Our data demonstrate the relevance of a practitioner ‘toolbox’ approach, whereby partial HA can be achieved through a variety of pragmatic techniques (active and passive), so long as the primary potentiating stimuli are achieved (i.e. targeting prolonged, elevated TCORE and profuse sweating) [16]. Interestingly, time TCORE remained > 38.5 °C was greatest in HWI sessions (total 75 ± 24 min) compared to active chamber sessions (total 48 ± 35 min). This is a consequence of the HWI sessions following outdoor high-intensity training. Thus, TCORE is already elevated and HWI primarily served to maintain thermal strain. Conversely, active sessions were predominantly completed from a rested state, where a larger heat gain was required to achieve this level of thermal stress. These are important observations helping to guide integrated HA prescription into high-volume training programmes comprising 15–20 sessions per week (Table 1). Our findings have relevance for the application of HA across a number of endurance sports, and provide encouraging evidence for other sports such as team-sports, whereby heat stress may not be a primary determinant of fatigue, but a performance decrement is observed relative to normothermic conditions [32].
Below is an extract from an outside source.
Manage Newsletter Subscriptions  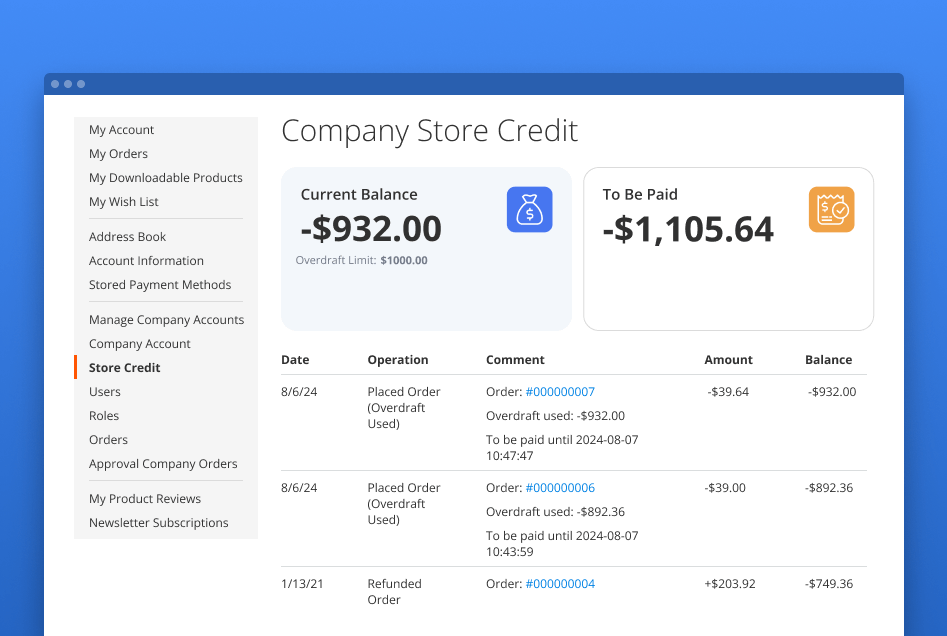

Although we monitored heat adaption across predefined training sessions, this resulted in heat adaptation being assessed in the low-intensity domain during modest levels of thermal and cardiovascular stress, potentially masking the magnitude of adaptations. This approach was necessitated by a need for conservative exercise prescription, given these athletes had not undertaken HA previously and were preparing for important upcoming competitions. Therefore, planned external training loads remained unchanged during our intervention, with pre-existing training sessions relocated to the hot environment. Enhancing thermal strain during future HA interventions is now possible for this cohort with a view to increasing the magnitude of adaptation. Hydration variability within the range described as euhydrated and variability of blood sampling times (i.e. ± 60 min) may also conceal true magnitude of some haematological changes. For example, some athletes may not have been sufficiently rehydrated following training, which could help explain the absence of a detected change in PV. Nevertheless, consistency of sampling in such a busy training week is difficult to achieve. Thus, the true magnitude of adaptation may have been greater than we report, given the challenges of control in an applied environment. Practitioners should also note the circumstance with poorest agreement between TCORE and TTYMP was during passive heating. This is an observation which has recently been made when using a portable steam sauna [64], whereby similar to HWI, an external source of heat interacts across the majority of the skin surface area excluding the measurement site of TTYMP. Therefore, we advocate the development of individual- and situation-specific regression equations (e.g. immediately post exercise only or high/low levels of heat stress), given resting data demonstrated stronger agreement than post-exercise or during HWI.

Conclusion

Superimposing mixed-method HA on top of an existing training programme was well-tolerated by elite endurance athletes and provided partial heat adaptation in this population. This intervention serves as a reference for pragmatic HA strategies that other elite endurance athletes may utilise, when undertaking similarly highly demanding training programmes. Heat adaptation can be achieved through numerous approaches that are complimentary and not dichotomous to concurrent training.